(Saved data entries)
········
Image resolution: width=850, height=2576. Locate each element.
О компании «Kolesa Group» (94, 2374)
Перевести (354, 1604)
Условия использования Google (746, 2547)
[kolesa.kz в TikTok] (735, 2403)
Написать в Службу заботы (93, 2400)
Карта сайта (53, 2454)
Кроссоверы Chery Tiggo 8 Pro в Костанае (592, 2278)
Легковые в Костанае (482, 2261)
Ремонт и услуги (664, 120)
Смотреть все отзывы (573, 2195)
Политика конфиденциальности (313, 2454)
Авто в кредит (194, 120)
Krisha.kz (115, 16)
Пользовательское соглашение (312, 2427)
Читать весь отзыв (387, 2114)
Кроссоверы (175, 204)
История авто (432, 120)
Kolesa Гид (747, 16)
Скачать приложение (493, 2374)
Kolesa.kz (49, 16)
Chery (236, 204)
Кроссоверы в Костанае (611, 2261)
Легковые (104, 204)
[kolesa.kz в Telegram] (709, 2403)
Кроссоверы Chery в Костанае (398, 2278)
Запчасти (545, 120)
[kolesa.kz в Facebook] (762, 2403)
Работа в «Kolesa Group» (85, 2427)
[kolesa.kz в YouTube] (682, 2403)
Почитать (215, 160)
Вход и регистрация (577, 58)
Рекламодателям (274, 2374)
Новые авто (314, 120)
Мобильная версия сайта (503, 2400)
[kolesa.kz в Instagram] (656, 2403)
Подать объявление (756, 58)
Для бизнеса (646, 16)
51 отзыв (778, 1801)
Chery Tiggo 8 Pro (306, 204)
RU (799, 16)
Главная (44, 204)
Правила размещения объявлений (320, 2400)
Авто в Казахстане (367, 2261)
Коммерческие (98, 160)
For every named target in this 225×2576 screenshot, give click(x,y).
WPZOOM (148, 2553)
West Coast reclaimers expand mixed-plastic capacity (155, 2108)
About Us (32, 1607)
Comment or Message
········
Directions
Repeat exactly the lines from the first line of the records above through the line containing "Кроссоверы Chery Tiggo", both included, and nothing else.

Response
Image resolution: width=850, height=2576. Locate each element.
О компании «Kolesa Group» (94, 2374)
Перевести (354, 1604)
Условия использования Google (746, 2547)
[kolesa.kz в TikTok] (735, 2403)
Написать в Службу заботы (93, 2400)
Карта сайта (53, 2454)
Кроссоверы Chery Tiggo 8 Pro в Костанае (592, 2278)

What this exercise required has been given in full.